__Set exercise__: Rewrite the listing between the lines holding "You are a computer-use agent. The width" and "[x=361, y=145]", inclusive, changing every "Instruction" to "Task" and leaving everything else as it is. Return only those lines.
-- start --
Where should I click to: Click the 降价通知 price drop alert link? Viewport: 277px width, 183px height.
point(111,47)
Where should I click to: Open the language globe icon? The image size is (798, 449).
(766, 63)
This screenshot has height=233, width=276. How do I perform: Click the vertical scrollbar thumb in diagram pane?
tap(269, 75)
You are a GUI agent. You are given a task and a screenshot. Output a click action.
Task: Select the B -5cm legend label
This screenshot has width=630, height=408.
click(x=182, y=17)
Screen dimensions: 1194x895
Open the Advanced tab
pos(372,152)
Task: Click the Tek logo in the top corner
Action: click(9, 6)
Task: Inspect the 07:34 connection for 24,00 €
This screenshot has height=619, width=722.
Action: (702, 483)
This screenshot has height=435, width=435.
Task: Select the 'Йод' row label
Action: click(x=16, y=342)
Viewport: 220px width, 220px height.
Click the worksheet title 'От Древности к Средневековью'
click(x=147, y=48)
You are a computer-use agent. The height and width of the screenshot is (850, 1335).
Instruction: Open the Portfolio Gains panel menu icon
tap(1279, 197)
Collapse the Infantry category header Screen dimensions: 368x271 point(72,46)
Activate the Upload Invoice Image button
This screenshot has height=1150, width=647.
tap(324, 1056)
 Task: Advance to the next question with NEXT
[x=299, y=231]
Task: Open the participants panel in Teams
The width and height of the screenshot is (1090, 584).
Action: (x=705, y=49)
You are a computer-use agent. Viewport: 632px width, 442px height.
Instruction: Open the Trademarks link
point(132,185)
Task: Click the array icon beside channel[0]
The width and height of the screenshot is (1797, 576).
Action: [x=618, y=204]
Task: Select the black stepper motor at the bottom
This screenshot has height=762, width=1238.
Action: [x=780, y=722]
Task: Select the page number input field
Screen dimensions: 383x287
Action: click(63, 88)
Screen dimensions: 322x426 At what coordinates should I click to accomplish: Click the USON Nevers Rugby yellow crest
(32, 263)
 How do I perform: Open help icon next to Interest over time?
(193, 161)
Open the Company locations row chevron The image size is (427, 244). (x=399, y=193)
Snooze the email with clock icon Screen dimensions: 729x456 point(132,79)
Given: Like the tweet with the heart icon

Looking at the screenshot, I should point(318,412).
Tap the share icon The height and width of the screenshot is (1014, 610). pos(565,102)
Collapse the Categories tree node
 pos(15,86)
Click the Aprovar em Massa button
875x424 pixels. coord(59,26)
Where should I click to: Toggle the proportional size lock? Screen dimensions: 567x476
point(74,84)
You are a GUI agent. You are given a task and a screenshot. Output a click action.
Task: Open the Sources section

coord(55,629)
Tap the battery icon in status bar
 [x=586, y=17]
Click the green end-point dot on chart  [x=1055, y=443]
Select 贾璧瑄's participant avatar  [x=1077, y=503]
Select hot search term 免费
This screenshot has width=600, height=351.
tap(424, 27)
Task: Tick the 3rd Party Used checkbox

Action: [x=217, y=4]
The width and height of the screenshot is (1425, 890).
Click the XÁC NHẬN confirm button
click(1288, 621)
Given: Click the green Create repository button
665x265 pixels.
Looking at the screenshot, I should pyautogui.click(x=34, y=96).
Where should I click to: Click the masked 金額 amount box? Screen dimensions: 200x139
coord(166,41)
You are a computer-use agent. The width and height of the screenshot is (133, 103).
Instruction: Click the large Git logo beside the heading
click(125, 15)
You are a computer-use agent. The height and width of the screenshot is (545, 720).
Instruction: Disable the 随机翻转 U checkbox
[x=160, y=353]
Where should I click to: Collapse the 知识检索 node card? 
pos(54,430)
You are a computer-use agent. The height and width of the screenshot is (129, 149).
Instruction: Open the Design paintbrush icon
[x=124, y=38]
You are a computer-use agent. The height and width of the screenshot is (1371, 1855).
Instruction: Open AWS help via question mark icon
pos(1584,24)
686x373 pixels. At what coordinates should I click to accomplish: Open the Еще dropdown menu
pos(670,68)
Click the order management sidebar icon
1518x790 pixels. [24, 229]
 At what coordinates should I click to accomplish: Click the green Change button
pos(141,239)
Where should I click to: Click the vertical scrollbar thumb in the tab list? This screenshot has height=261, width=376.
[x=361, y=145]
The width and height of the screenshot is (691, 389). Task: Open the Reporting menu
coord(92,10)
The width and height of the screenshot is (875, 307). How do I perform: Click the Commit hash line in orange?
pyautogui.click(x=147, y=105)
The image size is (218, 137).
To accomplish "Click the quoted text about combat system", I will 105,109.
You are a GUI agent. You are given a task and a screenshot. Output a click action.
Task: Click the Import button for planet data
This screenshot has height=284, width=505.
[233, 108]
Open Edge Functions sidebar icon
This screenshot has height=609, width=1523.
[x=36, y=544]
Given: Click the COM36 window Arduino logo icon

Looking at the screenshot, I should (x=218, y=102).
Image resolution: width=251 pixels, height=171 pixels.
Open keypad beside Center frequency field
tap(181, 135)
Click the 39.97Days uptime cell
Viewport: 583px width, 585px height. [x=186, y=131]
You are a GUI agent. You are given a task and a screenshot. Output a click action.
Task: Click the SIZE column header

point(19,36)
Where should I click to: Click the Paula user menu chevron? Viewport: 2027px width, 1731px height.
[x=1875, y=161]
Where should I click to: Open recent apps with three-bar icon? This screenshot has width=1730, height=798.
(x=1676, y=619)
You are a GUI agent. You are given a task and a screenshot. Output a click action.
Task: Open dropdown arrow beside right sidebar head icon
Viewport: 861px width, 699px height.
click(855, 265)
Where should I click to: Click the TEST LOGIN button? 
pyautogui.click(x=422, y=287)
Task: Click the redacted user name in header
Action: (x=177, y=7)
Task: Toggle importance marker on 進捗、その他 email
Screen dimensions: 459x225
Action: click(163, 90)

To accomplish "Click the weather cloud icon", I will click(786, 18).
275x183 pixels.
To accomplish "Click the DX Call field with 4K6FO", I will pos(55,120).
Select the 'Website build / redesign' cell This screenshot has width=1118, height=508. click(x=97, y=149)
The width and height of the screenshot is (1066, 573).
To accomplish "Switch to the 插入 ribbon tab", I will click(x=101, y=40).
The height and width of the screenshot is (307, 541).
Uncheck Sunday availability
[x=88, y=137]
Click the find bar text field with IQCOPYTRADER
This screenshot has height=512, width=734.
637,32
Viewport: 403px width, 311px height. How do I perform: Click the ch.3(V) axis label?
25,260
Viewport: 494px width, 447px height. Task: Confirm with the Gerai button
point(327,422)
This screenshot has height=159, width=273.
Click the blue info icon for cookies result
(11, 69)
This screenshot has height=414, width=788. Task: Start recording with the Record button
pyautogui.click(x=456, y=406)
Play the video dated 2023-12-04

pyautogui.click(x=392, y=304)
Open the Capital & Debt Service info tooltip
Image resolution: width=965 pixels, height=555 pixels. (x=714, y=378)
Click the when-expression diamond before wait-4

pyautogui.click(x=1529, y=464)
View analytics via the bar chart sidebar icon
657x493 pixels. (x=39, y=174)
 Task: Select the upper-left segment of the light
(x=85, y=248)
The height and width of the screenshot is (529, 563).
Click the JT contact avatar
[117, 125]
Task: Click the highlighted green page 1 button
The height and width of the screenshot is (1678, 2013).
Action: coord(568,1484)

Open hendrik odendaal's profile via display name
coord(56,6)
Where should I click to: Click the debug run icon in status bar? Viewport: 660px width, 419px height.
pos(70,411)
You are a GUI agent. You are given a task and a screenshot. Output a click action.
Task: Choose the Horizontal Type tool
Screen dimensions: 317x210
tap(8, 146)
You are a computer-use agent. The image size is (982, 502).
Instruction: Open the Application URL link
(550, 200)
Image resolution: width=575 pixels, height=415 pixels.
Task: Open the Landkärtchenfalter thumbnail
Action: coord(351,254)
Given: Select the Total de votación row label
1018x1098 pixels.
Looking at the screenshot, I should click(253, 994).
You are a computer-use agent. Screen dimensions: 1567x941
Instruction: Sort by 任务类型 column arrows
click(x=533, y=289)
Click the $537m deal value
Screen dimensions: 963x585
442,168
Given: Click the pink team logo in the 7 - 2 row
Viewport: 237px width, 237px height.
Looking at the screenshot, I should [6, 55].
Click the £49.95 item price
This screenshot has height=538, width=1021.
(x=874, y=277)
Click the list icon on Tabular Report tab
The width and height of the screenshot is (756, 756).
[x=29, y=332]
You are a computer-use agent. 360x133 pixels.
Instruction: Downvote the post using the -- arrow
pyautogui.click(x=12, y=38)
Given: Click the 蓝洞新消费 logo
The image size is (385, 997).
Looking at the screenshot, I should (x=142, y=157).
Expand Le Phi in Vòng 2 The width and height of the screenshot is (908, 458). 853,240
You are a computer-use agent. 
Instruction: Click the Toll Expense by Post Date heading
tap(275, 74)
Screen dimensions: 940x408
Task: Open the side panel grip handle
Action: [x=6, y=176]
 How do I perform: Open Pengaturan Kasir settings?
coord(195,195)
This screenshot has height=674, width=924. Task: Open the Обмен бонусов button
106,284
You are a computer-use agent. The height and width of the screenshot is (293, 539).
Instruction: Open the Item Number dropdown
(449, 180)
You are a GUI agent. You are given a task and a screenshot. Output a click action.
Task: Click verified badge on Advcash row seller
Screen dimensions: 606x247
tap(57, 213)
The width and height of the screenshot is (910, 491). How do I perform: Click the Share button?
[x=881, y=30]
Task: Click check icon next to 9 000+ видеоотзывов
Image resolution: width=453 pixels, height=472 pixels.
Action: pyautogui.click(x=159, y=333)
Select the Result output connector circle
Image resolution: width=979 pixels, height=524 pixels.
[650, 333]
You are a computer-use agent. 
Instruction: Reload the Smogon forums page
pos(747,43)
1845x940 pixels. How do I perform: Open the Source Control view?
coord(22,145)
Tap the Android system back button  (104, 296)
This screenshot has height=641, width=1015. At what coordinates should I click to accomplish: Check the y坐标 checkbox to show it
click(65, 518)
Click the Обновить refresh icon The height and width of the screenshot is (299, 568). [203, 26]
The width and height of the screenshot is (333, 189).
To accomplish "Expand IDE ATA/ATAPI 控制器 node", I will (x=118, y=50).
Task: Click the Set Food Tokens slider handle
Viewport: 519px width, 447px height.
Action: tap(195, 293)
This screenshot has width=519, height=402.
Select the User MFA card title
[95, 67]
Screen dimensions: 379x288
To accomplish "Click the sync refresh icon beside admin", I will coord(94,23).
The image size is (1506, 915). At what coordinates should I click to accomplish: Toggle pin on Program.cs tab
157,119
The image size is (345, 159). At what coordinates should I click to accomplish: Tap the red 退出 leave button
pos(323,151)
-- end --
__Task result__:
You are a computer-use agent. The width and height of the screenshot is (133, 103).
Task: Click the large Git logo beside the heading
click(125, 15)
You are a computer-use agent. The height and width of the screenshot is (545, 720).
Task: Disable the 随机翻转 U checkbox
[x=160, y=353]
Where should I click to: Collapse the 知识检索 node card? 
pos(54,430)
You are a computer-use agent. The height and width of the screenshot is (129, 149).
Task: Open the Design paintbrush icon
[x=124, y=38]
You are a computer-use agent. The height and width of the screenshot is (1371, 1855).
Task: Open AWS help via question mark icon
pos(1584,24)
686x373 pixels. At what coordinates should I click to accomplish: Open the Еще dropdown menu
pos(670,68)
Click the order management sidebar icon
1518x790 pixels. [24, 229]
 At what coordinates should I click to accomplish: Click the green Change button
pos(141,239)
Where should I click to: Click the vertical scrollbar thumb in the tab list? This screenshot has height=261, width=376.
[x=361, y=145]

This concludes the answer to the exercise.